Some people do lose weight and keep it off, but others have little success or lose excess weight only to gain it back. When diets don’t work, weight loss medication or bariatric surgery may be options.
In this video, San Diego Health host Susan Taylor talks about medication and surgery for weight loss with Jennie Luna, MD, an endocrinologist at Scripps Clinic Hillcrest, and Mark Takata, MD, a bariatric surgeon at Scripps Clinic Torrey Pines.
More than 40% of American adults and almost 20% of youth are obese, which means they have a body mass index (BMI) above 30.
Many factors can contribute to obesity, including an increase in the amount of processed and fast foods in our diets, lower levels of physical activity and a more sedentary lifestyle in general. Genetics also play a role, as do environmental and economic factors, such as the cost and availability of healthy foods and exercise options.
All of these can make it challenging to maintain a healthy weight and lower the risk of serious health conditions linked to obesity, such as type 2 diabetes, heart disease and certain cancers. Even with strict adherence to diet and exercise, many people still can’t achieve the results they want.
“Most of our patients are doing everything correctly. They have great lifestyles, they’re exercising and eating healthy, but they’re unable to lose weight because of those non-modifiable factors, such as genetics, age or hormonal issues,” says Dr. Luna. “That’s why it’s so important to look at them holistically and see what other factors could be influencing their weight, and what treatments might help them.”
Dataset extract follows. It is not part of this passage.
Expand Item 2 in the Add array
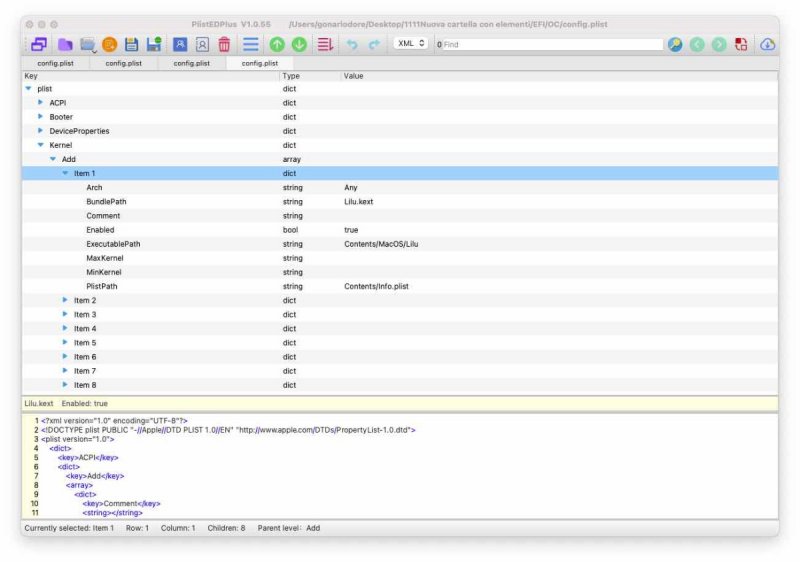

Among these treatments are GLP-1 medications. Originally developed to improve diabetes management, GLP-1 medications not only help stabilize blood sugar, but also reduce appetite, which leads to weight loss. Results vary among individual patients, but the goal is to lose one to two pounds per week up to 15% of total body weight.
GLP-1 medications can have side effects; nausea is most common, along with constipation or diarrhea. It’s important to stay well-hydrated while taking these medications and increase dosages slowly to minimize side effects. Most patients will need medication long-term to control their weight, but again, this depends on the individual.
Bariatric surgery is a minimally invasive surgical procedure that reduces the size of the stomach to decrease food intake. It can also decrease appetite and help with type 2 diabetes and other chronic diseases associated with obesity.
“Well over 90% of people will lose more weight with these operations than if they had not done the operation at all,” says Dr. Takata. “People should expect to lose between 50 and 100 pounds, or sometimes more than 100 pounds, depending on how much weight they need to lose and what weight they’re starting at.”
Patients considering bariatric surgery have several meetings with the surgeon and other doctors to determine if they are candidates for the procedure. In general, full recovery from bariatric surgery takes about three to six weeks.
For some patients, combining weight loss medication and bariatric surgery produces the best possible results.
“Some patients would benefit from medications before surgery to get them down to a healthier weight, and then some patients that have surgery might need to lose a few pounds after to get to their goal,” explains Dr. Luna. “There is a lot of synergy and it’s great that we have different options for patients.”
“This is a hopeful time for patients who suffer with obesity and the diseases that go along with it,” adds Dr. Takata. “There are more and more options to help patients get treatment, and depending on the severity of the problem, surgery and/or medical therapy can be very successful.”